井上-都響 サン=サーンス交響曲第3番@池袋芸劇2021/05/18
緊急事態宣言が効いてきたのか、新型コロナも少し下火になってきました。ただインド株の蔓延を許してはいけませんが。今日のコンサートも一人置きの座席ではありませんでした。最近は会場で咳が聞こえません。マスクの効果は絶大です。
マエストロ井上(ミッキー)は「風呂場の事故でも大勢死んでいるんだから、コロナなんてたいしたことない 騒ぎすぎだ」とうそぶいていたような人なのですが、音楽はたいがい素晴らしく仕上げてきます。本日のコンマスはボス矢部で、やっぱり雨か・・・。ボス矢部も近頃大分目が悪くなったのか、楽譜が近いと思いました。サイドはゆづきさん。ソリストの辻さんは折り目正しくかつ迫力満点の若手ヴァイオリニストです。
冒頭のサティの音楽ははじめて聴きました。そこで使われる楽器がびっくり。
1.洗面器に水をたっぷり入れて、両手を開いてバシャンと水面に突っ込んで音を出します。もちろん奏者はびしょ濡れですが、周りに水が飛び散らないようビニールで囲ってあります。
2.タイプライターとベル。私たちの世代はタイプライターを使った最後の世代だと思いますが、改行するとチンとなりました。

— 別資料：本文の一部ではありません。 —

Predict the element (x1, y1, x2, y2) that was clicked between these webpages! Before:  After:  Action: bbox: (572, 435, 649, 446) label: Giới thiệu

タイミングをあわせるためにチンの音はベルを横に置いて鳴らします。
3.巨大なダーツ板のようにみえますが、周辺にこちら向きにピンが多数付いていて、スティックで大きく手を回しながらはじいていきます。
4.カバーをとるとサイレンが出てきます。手で回して音を出します。
5.酒瓶を吊り下げてあり、これをスティックで叩いて音を出します。音程が調整してあるようでした。
このほか曲の途中で、奏者が二丁拳銃で銃弾を指揮者に発射しますが、ミッキーは「ウァ」と言って倒れる真似をします。それにしても、まさかあのジムノペディのサティがこんなド派手な音楽を作っていたとは!! 指揮者を撃つという仕掛けは反戦のアピールのようです。

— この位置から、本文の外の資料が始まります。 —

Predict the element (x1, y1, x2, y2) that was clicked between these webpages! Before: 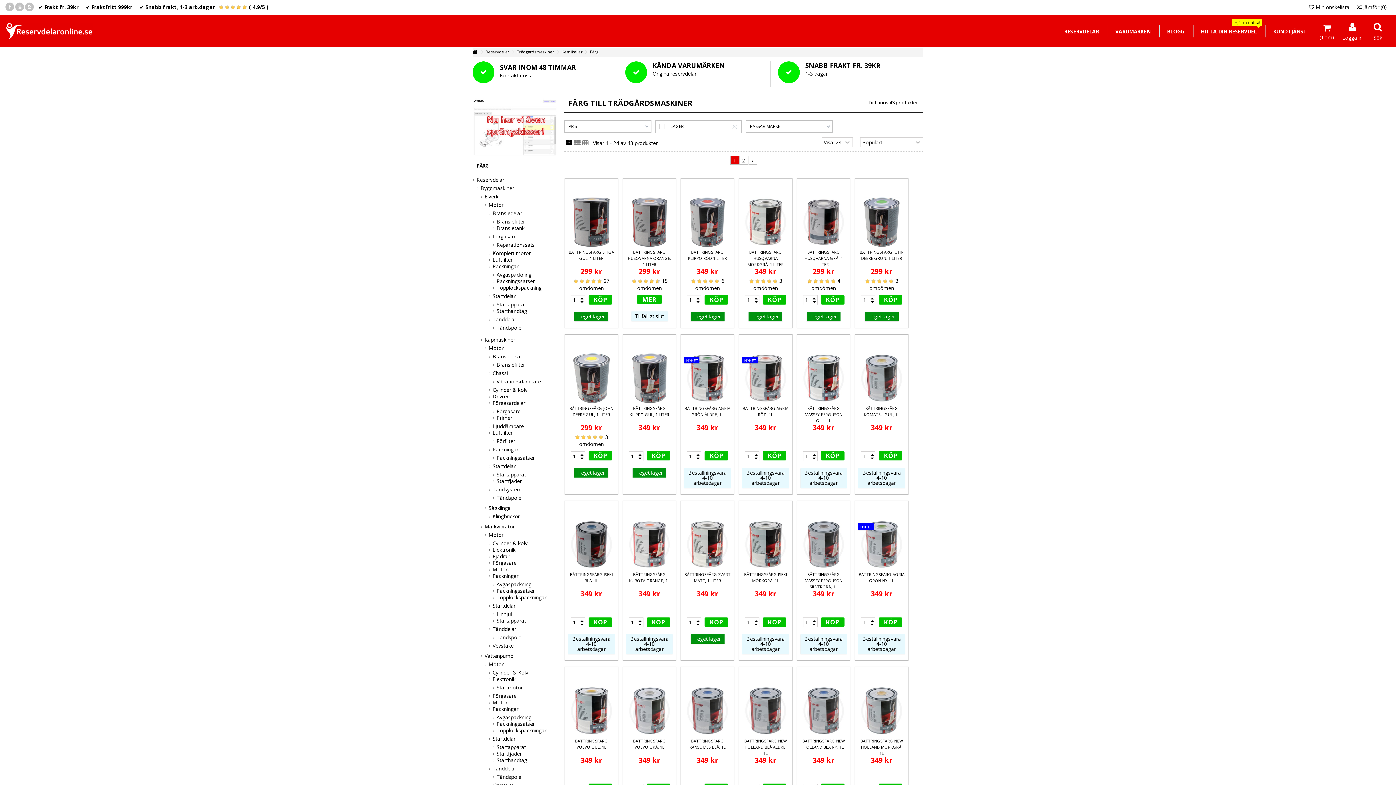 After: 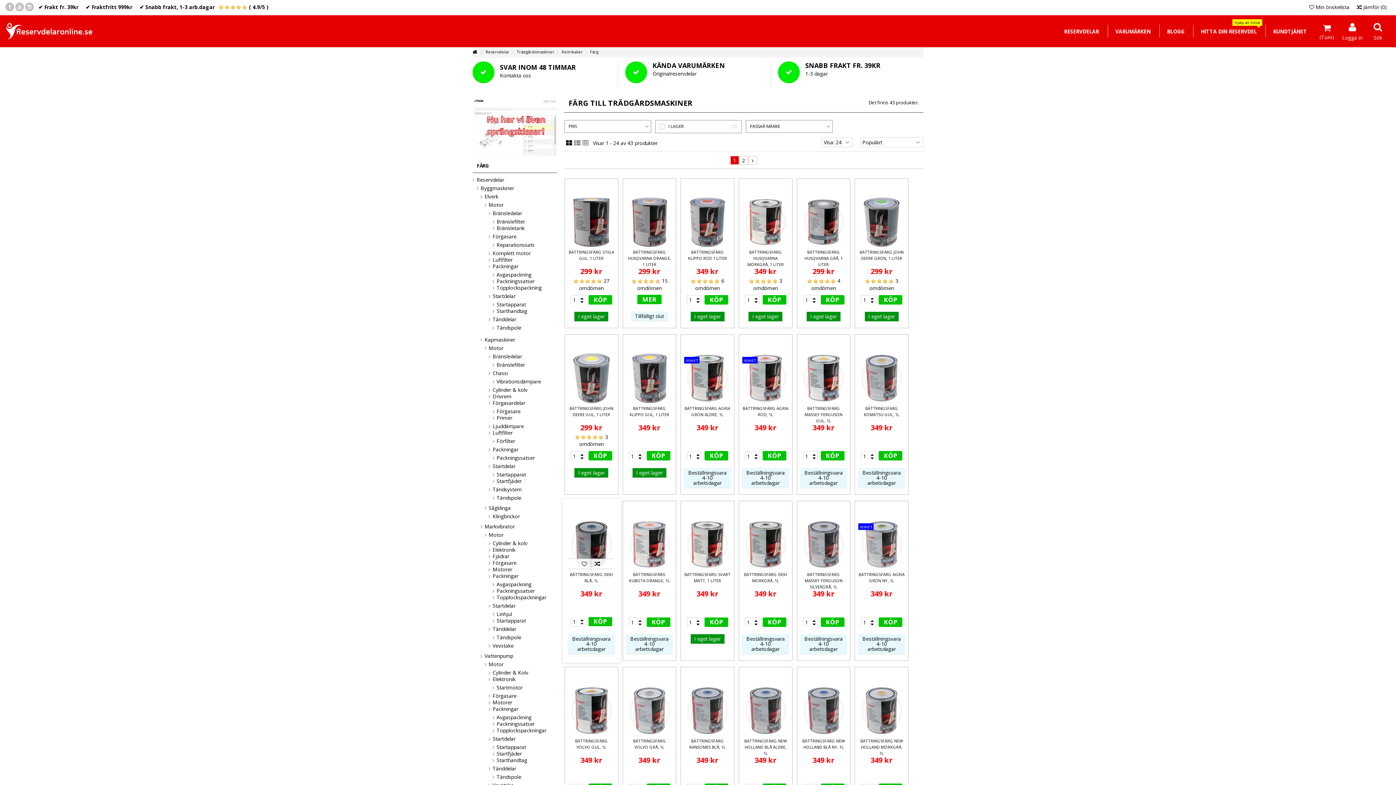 Action: bbox: (580, 621, 583, 628)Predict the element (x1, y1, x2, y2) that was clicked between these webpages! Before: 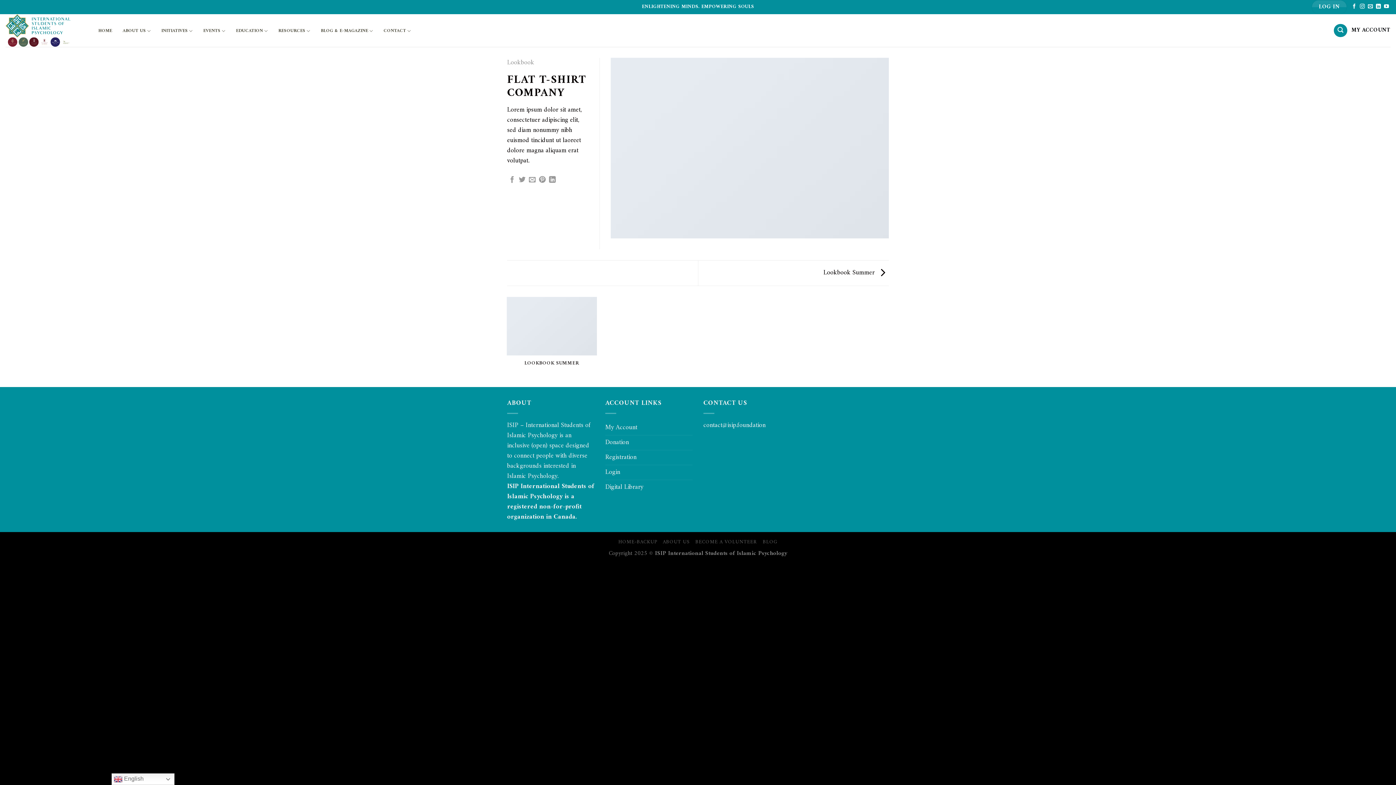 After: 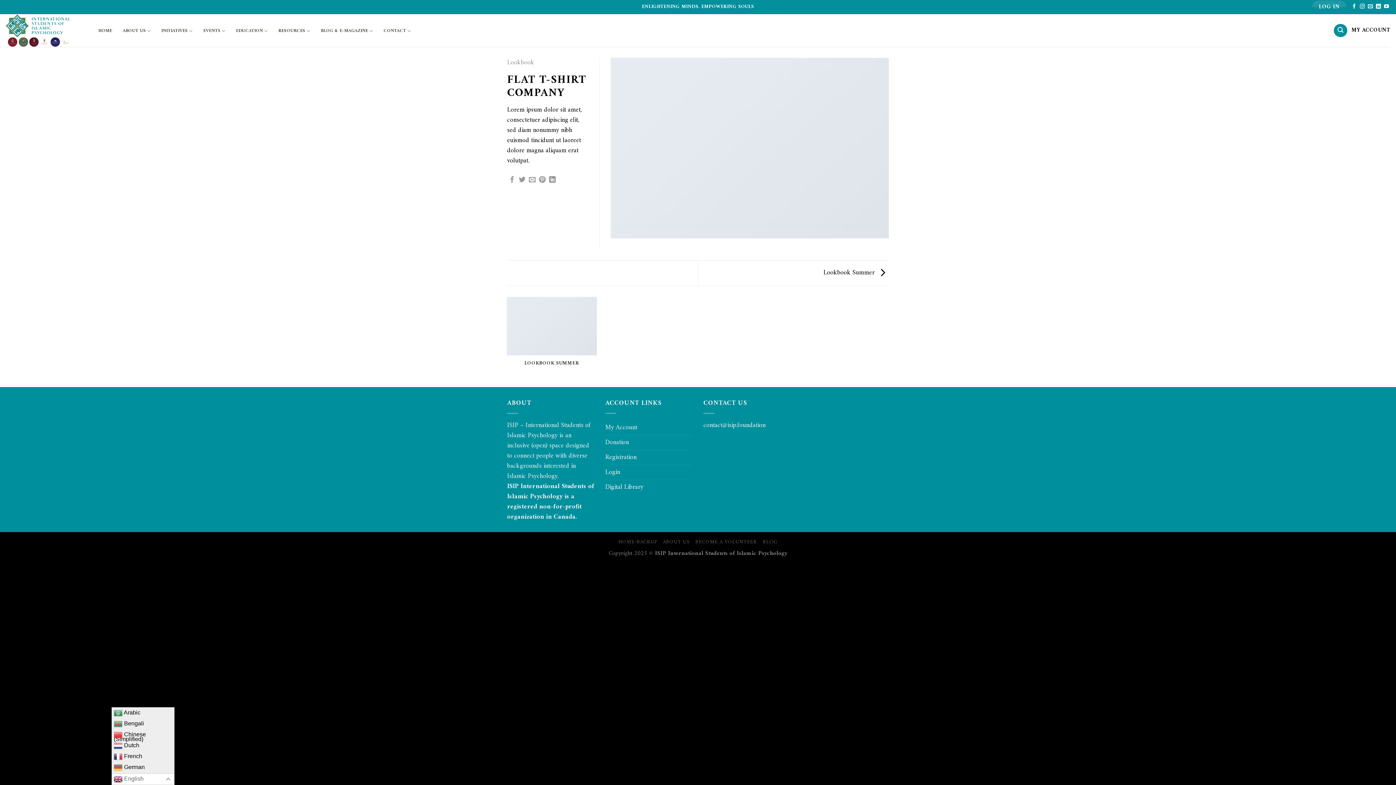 Action: label:  English bbox: (111, 773, 174, 785)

サン=サーンスのヴァイオリン協奏曲はソリスト辻さんの素晴らしい演奏を堪能しました。曲もなかなか素晴らしい。特に叙情的なパッセージが好きですね。拍手に答えてソリストアンコールもあり・・・権代敦彦:Post Festum-ソロ・ヴァイオリンのための-より「Ⅱ」。辻さんはずいぶん天井の方を向いて演奏する人だとの印象ですが、このアンコールでは地面を向いて演奏する場面もありました。

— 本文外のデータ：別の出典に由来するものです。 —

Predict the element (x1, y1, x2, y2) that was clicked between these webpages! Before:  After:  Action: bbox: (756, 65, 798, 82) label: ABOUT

後半のサン=サーンス交響曲第3番は名曲で、芸劇名物のパイプオルガンも大活躍。私はこの曲の緩徐楽章に相当する部分が好きです。弦の響きが素晴らしい。今日助っ人で来ていたフルートの女性の音色がやわらかくて綺麗な音だなあと感心しました。どなたなのでしょう? ただ前半の2曲があまりにも強烈な印象だったので、この曲は少し影が薄くなってしまった感じは否めません。